*Exercise*. Copy out, precisely as given, the lines from the line with "iMX8MP开发板4G设置开机自启的方法 (51, 2338)" to the end of the entries that follow.

*Dataset entries*.
________________
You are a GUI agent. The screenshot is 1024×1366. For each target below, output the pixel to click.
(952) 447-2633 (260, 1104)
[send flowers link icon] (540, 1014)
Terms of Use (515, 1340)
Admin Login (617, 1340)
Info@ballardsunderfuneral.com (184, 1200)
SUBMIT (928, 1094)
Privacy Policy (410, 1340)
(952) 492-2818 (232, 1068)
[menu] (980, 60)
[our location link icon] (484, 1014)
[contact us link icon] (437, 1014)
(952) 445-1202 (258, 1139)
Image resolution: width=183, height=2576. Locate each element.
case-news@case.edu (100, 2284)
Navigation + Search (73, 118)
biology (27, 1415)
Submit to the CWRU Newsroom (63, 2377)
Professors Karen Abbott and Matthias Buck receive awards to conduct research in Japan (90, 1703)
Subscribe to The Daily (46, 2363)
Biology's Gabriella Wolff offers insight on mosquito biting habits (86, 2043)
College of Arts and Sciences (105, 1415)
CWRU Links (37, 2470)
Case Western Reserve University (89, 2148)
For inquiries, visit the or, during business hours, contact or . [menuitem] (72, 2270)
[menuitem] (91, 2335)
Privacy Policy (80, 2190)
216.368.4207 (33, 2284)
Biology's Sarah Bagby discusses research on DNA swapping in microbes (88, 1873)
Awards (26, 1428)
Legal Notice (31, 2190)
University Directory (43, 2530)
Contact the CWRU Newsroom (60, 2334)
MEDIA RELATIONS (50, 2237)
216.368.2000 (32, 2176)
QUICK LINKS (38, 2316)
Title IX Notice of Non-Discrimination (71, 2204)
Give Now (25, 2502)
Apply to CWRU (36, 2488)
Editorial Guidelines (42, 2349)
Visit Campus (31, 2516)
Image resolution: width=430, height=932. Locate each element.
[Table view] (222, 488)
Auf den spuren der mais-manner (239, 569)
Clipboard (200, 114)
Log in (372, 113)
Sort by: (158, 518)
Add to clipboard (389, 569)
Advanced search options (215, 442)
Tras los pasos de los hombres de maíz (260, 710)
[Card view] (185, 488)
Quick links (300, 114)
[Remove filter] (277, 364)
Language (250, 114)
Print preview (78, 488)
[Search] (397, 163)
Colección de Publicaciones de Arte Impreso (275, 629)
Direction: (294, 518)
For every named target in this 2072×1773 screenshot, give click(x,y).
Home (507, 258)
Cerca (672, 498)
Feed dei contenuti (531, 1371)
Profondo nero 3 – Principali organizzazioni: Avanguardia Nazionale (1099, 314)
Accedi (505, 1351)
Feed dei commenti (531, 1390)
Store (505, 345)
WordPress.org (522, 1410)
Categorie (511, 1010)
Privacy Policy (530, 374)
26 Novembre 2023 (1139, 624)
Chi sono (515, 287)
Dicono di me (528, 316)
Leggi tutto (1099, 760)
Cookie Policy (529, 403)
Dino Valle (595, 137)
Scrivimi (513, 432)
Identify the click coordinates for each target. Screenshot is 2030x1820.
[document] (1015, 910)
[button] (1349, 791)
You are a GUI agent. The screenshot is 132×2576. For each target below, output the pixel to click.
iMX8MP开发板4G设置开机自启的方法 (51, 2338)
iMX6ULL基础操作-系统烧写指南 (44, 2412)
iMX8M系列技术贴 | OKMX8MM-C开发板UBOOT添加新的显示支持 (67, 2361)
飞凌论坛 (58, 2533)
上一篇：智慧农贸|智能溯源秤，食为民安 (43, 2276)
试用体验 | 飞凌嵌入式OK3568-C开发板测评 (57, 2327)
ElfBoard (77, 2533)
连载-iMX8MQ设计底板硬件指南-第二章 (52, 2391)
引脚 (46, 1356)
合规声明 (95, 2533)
________________
*Exercise answer*.
iMX8MP开发板4G设置开机自启的方法 (51, 2338)
iMX6ULL基础操作-系统烧写指南 (44, 2412)
iMX8M系列技术贴 | OKMX8MM-C开发板UBOOT添加新的显示支持 (67, 2361)
飞凌论坛 (58, 2533)
上一篇：智慧农贸|智能溯源秤，食为民安 (43, 2276)
试用体验 | 飞凌嵌入式OK3568-C开发板测评 (57, 2327)
ElfBoard (77, 2533)
连载-iMX8MQ设计底板硬件指南-第二章 (52, 2391)
引脚 (46, 1356)
合规声明 (95, 2533)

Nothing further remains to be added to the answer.